The CLOSE statement closes the currently opened instance of a file, either disk or cache. Like memory files, there can be only a single instance of a cached file. There is not a separate instance of a cached file for each database.
Although a file cannot be physically opened again once it has already been opened, it may be logically opened many times, once for each process in the process family. In like manner, you can use the CLOSE statement to logically close the file in the current process or to physically close the file for all processes by specifying N or Y, respectively, in the Physical? parameter.
Regardless of whether a file is logically or physically closed, you must open it again before using it in the current process.
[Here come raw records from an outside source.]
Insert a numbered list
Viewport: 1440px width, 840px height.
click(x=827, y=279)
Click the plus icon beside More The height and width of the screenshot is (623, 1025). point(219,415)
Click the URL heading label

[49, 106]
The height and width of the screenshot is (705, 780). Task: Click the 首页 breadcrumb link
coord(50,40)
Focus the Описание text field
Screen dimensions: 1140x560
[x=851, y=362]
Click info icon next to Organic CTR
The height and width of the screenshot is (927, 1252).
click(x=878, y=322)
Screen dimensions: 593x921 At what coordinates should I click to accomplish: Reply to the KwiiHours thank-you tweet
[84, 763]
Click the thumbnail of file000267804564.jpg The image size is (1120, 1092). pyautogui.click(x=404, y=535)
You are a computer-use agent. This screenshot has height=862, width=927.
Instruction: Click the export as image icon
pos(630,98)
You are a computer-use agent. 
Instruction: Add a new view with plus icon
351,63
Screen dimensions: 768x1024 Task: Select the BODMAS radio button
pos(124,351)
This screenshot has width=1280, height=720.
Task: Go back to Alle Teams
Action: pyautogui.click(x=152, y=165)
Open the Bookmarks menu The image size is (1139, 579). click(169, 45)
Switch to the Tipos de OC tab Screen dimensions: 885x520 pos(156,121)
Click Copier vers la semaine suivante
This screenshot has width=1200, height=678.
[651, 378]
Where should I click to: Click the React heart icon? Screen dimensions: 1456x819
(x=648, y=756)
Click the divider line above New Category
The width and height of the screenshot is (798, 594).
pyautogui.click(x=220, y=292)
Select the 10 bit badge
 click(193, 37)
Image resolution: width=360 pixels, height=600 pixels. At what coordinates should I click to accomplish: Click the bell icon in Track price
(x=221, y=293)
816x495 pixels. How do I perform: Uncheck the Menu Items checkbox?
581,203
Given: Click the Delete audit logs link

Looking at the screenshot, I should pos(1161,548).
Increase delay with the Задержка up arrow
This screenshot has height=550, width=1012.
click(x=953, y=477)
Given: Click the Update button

However, the file may still be logically open in other processes in the process family, and those processes can continue to use the file without having to reopen it.
Note that when a file is physically closed, all holds previously specified are lost, and all file-read positions are set to the beginning of the file or the beginning of the range in the file, if so specified.
If a file is not currently open, the CLOSE operation has no effect.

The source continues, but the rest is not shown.